→ **Texte de la page**
La vente d’un bien soumis à usufruit dans le cadre d’une succession requiert une analyse juridique et fiscale rigoureuse. Elle implique des notions techniques telles que le démembrement de propriété, la licitation ou encore le quasi-usufruit. Chaque cas doit être étudié à la lumière des règles en vigueur, en particulier celles prévues par le Code civil et le Code général des impôts.

 

En matière successorale, le partage des biens entre le conjoint survivant et les héritiers réservataires (enfants, notamment) peut souvent conduire à une répartition des droits entre usufruit et nue-propriété. Concrètement, cela signifie que le conjoint survivant a le droit d'utiliser les biens (par exemple, habiter un logement ou percevoir des loyers) sans en être pleinement propriétaire, tandis que les enfants héritent de la nue-propriété, c’est-à-dire la propriété du bien sans pouvoir l'utiliser ou en percevoir les revenus.

 

  1. Le Démembrement de Propriété et la Succession

 

Le démembrement de propriété est une situation juridique dans laquelle la pleine propriété d’un bien est divisée entre deux droits distincts :

 

L’usufruit, qui confère à l’usufruitier le droit d’utiliser le bien et d’en percevoir les fruits (revenus, loyers, etc.), sans en altérer la substance. 

 

L'usufruit fait partie du patrimoine de l'usufruitier : il peut être vendu ou donné, et ce, indépendamment de la nue-propriété (C. civ. art. 595) (1).

 

Cette indépendance a plusieurs conséquences :

 

  • Il n'y a pas d’indivision entre le nu-propriétaire et l'usufruitier. Ni l'usufruitier ni le nu-propriétaire ne peut donc exiger le partage du bien démembré. Il peut en revanche exister une indivision entre plusieurs usufruitiers ou entre plusieurs nus-propriétaires qui exercent des droits concurrents sur le(s) même(s) bien(s) ;
  • Le juge ne peut, à la demande d'un nu-propriétaire, ordonner la vente de la pleine propriété d'un bien grevé d'usufruit contre la volonté de l'usufruitier (C. civ. art. 815-5, al. 2) (2). Il en va ainsi même si l'usufruitier n'occupe pas le bien (Cass. 1e civ. 17-1-2006 n° 04-13.789 (3) ;
  • La vente du bien grevé d'usufruit sans l'accord de l'usufruitier ne modifie pas le droit de ce dernier, qui continue à jouir de son usufruit sur le bien s'il n'y a pas expressément renoncé (C. civ. art. 621, al. 2 (4) ;
  • En cas de vente conjointe de l'usufruit et de la nue-propriété, le prix est partagé entre l'usufruitier et le nu-propriétaire au prorata de la valeur de leurs droits respectifs, sauf accord des parties pour reporter l'usufruit sur le prix (C. civ. art. 621, al. 1 (4)

 

 

La nue-propriété, qui permet au nu-propriétaire de disposer du bien, mais sans en avoir l’usage tant que l’usufruit existe.

→ **Objectif visé**
Recopiez fidèlement le passage du texte sur le démembrement de propriété qui s'ouvre sur les mots contenant « L’usufruit, qui confère » et se clôt sur « art. 595) (1). ». Le matériel n'a aucun lien avec le texte sur le démembrement de propriété.

→ **Données fournies**
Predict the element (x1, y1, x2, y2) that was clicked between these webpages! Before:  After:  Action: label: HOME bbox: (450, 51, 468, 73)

→ **Réponse attendue**
L’usufruit, qui confère à l’usufruitier le droit d’utiliser le bien et d’en percevoir les fruits (revenus, loyers, etc.), sans en altérer la substance. 

 

L'usufruit fait partie du patrimoine de l'usufruitier : il peut être vendu ou donné, et ce, indépendamment de la nue-propriété (C. civ. art. 595) (1).